→ Task: Turn all the rows below into a JSON list of strings, with one string per line and no strings for blank lines. Leave the pictures out of the answer.

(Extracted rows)
start

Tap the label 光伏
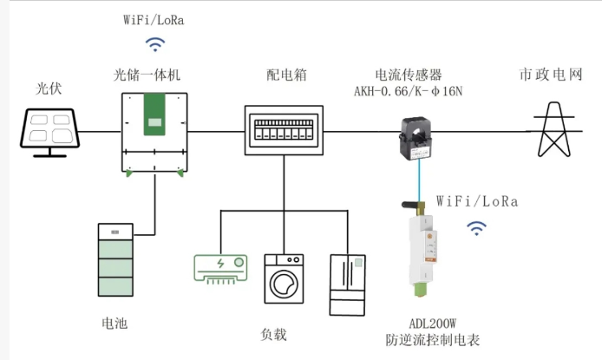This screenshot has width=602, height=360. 49,88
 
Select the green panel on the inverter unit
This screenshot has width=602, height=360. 154,115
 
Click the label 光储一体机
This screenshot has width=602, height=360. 147,75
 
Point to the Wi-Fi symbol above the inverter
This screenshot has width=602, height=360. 155,44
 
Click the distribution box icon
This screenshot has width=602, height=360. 284,130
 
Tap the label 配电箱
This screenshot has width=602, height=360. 287,75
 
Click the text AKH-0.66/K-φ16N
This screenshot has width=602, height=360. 408,91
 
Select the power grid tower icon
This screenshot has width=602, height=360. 554,129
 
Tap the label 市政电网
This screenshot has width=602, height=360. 551,74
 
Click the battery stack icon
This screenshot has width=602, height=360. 115,260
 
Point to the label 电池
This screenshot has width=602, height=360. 115,324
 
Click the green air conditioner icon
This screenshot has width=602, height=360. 220,269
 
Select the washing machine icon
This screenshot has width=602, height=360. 284,278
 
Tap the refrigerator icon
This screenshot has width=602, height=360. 348,285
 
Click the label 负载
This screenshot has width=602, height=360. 273,334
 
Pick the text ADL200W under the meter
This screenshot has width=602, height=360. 433,324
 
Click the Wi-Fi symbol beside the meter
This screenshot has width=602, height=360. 476,228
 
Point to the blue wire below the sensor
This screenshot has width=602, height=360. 419,181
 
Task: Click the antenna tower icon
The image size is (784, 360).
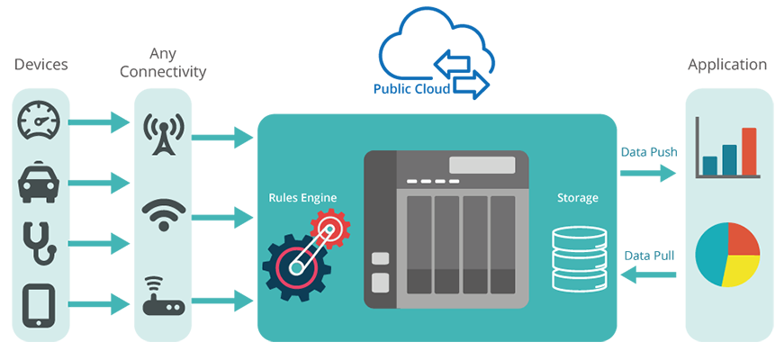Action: (x=164, y=133)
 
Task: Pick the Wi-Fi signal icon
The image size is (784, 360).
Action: (x=164, y=214)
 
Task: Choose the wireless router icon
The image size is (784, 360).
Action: (x=164, y=297)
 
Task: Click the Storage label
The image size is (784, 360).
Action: (x=577, y=197)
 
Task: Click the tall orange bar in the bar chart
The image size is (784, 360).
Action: (x=749, y=150)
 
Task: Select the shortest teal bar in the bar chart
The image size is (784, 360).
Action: (x=710, y=165)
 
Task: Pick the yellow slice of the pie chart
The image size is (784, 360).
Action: (x=741, y=269)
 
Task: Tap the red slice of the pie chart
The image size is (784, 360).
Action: (x=743, y=238)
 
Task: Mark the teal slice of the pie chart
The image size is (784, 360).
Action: (x=713, y=256)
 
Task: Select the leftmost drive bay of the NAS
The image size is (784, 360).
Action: (x=419, y=243)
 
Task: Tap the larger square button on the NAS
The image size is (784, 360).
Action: (x=381, y=283)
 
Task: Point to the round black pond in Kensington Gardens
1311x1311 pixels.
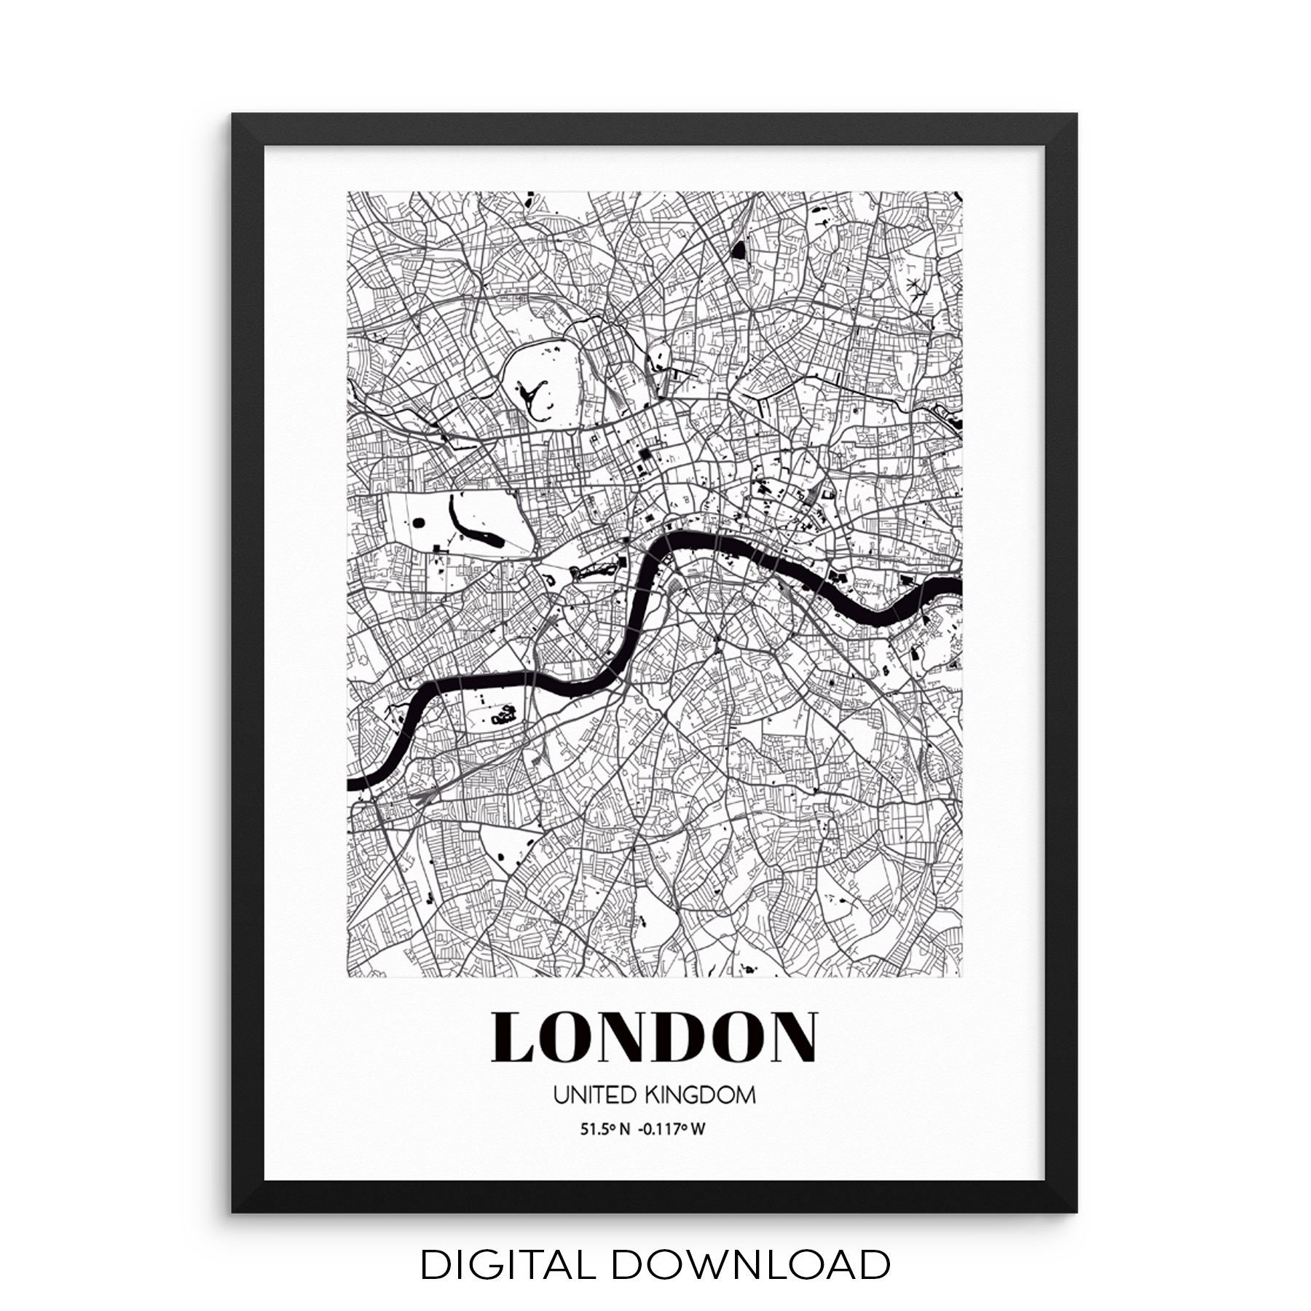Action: (x=420, y=521)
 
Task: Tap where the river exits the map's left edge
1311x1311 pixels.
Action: (x=350, y=784)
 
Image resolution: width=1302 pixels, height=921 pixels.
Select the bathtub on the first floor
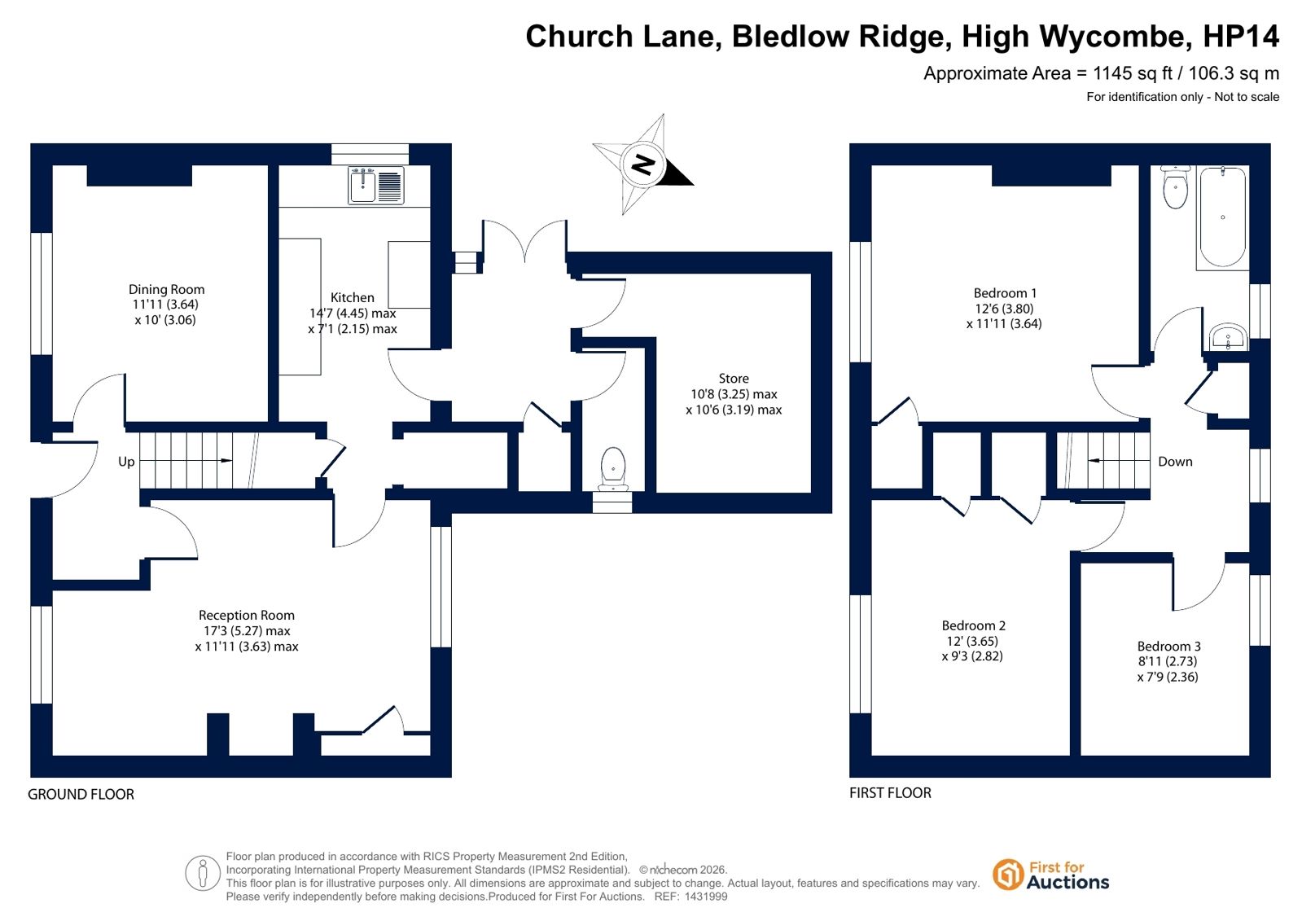pos(1222,217)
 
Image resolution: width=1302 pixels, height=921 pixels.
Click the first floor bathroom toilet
pos(1175,188)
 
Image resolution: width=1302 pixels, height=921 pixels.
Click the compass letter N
pos(643,164)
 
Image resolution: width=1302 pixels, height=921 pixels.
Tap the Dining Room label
pos(166,289)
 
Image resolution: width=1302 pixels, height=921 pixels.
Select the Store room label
pos(734,379)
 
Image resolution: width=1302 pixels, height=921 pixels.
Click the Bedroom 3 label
pos(1168,646)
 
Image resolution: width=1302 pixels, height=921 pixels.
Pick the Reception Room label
pos(247,616)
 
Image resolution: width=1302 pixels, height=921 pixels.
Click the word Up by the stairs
pos(126,462)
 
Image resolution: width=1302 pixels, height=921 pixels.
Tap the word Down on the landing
pos(1175,462)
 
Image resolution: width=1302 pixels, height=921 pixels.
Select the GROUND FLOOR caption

end

→ Written response:
[
  "Tap the label 光伏",
  "This screenshot has width=602, height=360. 49,88",
  "Select the green panel on the inverter unit",
  "This screenshot has width=602, height=360. 154,115",
  "Click the label 光储一体机",
  "This screenshot has width=602, height=360. 147,75",
  "Point to the Wi-Fi symbol above the inverter",
  "This screenshot has width=602, height=360. 155,44",
  "Click the distribution box icon",
  "This screenshot has width=602, height=360. 284,130",
  "Tap the label 配电箱",
  "This screenshot has width=602, height=360. 287,75",
  "Click the text AKH-0.66/K-φ16N",
  "This screenshot has width=602, height=360. 408,91",
  "Select the power grid tower icon",
  "This screenshot has width=602, height=360. 554,129",
  "Tap the label 市政电网",
  "This screenshot has width=602, height=360. 551,74",
  "Click the battery stack icon",
  "This screenshot has width=602, height=360. 115,260",
  "Point to the label 电池",
  "This screenshot has width=602, height=360. 115,324",
  "Click the green air conditioner icon",
  "This screenshot has width=602, height=360. 220,269",
  "Select the washing machine icon",
  "This screenshot has width=602, height=360. 284,278",
  "Tap the refrigerator icon",
  "This screenshot has width=602, height=360. 348,285",
  "Click the label 负载",
  "This screenshot has width=602, height=360. 273,334",
  "Pick the text ADL200W under the meter",
  "This screenshot has width=602, height=360. 433,324",
  "Click the Wi-Fi symbol beside the meter",
  "This screenshot has width=602, height=360. 476,228",
  "Point to the blue wire below the sensor",
  "This screenshot has width=602, height=360. 419,181",
  "Task: Click the antenna tower icon",
  "The image size is (784, 360).",
  "Action: (x=164, y=133)",
  "Task: Pick the Wi-Fi signal icon",
  "The image size is (784, 360).",
  "Action: (x=164, y=214)",
  "Task: Choose the wireless router icon",
  "The image size is (784, 360).",
  "Action: (x=164, y=297)",
  "Task: Click the Storage label",
  "The image size is (784, 360).",
  "Action: (x=577, y=197)",
  "Task: Click the tall orange bar in the bar chart",
  "The image size is (784, 360).",
  "Action: (x=749, y=150)",
  "Task: Select the shortest teal bar in the bar chart",
  "The image size is (784, 360).",
  "Action: (x=710, y=165)",
  "Task: Pick the yellow slice of the pie chart",
  "The image size is (784, 360).",
  "Action: (x=741, y=269)",
  "Task: Tap the red slice of the pie chart",
  "The image size is (784, 360).",
  "Action: (x=743, y=238)",
  "Task: Mark the teal slice of the pie chart",
  "The image size is (784, 360).",
  "Action: (x=713, y=256)",
  "Task: Select the leftmost drive bay of the NAS",
  "The image size is (784, 360).",
  "Action: (x=419, y=243)",
  "Task: Tap the larger square button on the NAS",
  "The image size is (784, 360).",
  "Action: (x=381, y=283)",
  "Task: Point to the round black pond in Kensington Gardens",
  "1311x1311 pixels.",
  "Action: (x=420, y=521)",
  "Task: Tap where the river exits the map's left edge",
  "1311x1311 pixels.",
  "Action: (x=350, y=784)",
  "Image resolution: width=1302 pixels, height=921 pixels.",
  "Select the bathtub on the first floor",
  "pos(1222,217)",
  "Image resolution: width=1302 pixels, height=921 pixels.",
  "Click the first floor bathroom toilet",
  "pos(1175,188)",
  "Image resolution: width=1302 pixels, height=921 pixels.",
  "Click the compass letter N",
  "pos(643,164)",
  "Image resolution: width=1302 pixels, height=921 pixels.",
  "Tap the Dining Room label",
  "pos(166,289)",
  "Image resolution: width=1302 pixels, height=921 pixels.",
  "Select the Store room label",
  "pos(734,379)",
  "Image resolution: width=1302 pixels, height=921 pixels.",
  "Click the Bedroom 3 label",
  "pos(1168,646)",
  "Image resolution: width=1302 pixels, height=921 pixels.",
  "Pick the Reception Room label",
  "pos(247,616)",
  "Image resolution: width=1302 pixels, height=921 pixels.",
  "Click the word Up by the stairs",
  "pos(126,462)",
  "Image resolution: width=1302 pixels, height=921 pixels.",
  "Tap the word Down on the landing",
  "pos(1175,462)",
  "Image resolution: width=1302 pixels, height=921 pixels.",
  "Select the GROUND FLOOR caption"
]